Problem statement :: In the entries that follow, find the line containing "You are a computer-use agent."; from there, copy every line exactly through the line containing "Instruction: Open Block Height 180958 details".

Input records ::
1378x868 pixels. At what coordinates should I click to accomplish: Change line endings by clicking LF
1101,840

==

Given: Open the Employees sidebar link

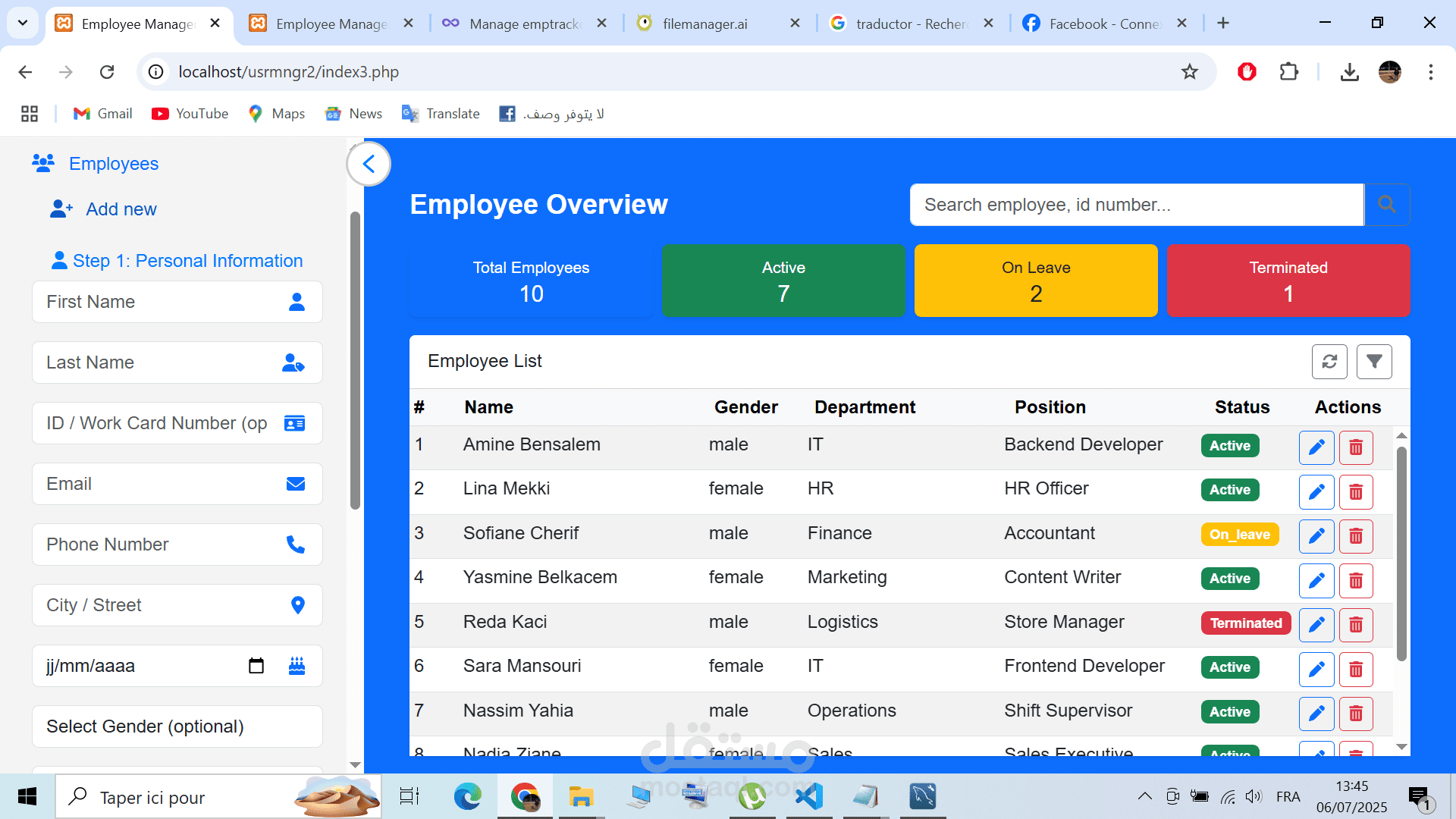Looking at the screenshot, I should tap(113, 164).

* * *

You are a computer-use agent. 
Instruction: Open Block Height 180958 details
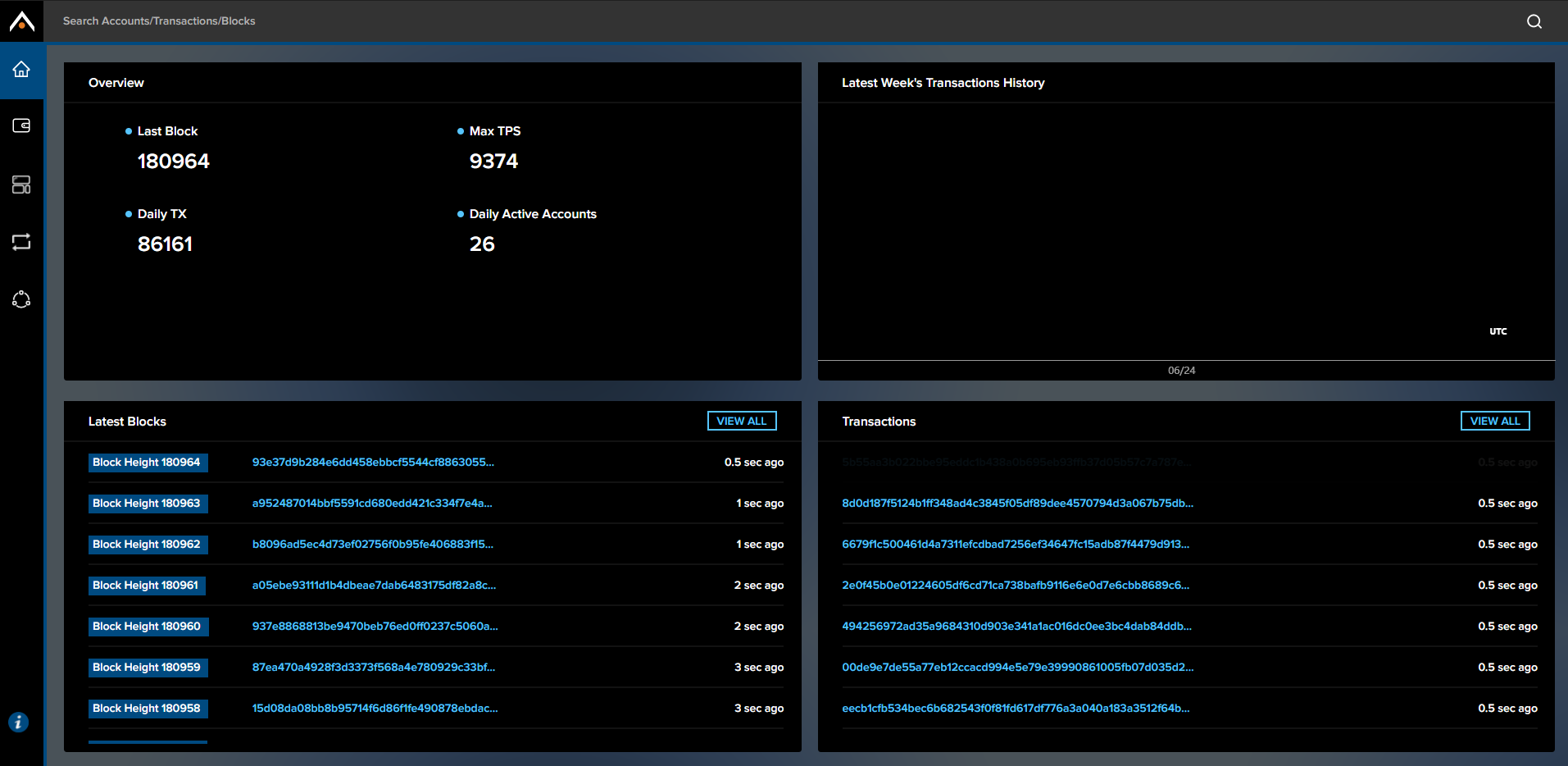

Solution to this task ::
You are a computer-use agent. 
Instruction: Open Block Height 180958 details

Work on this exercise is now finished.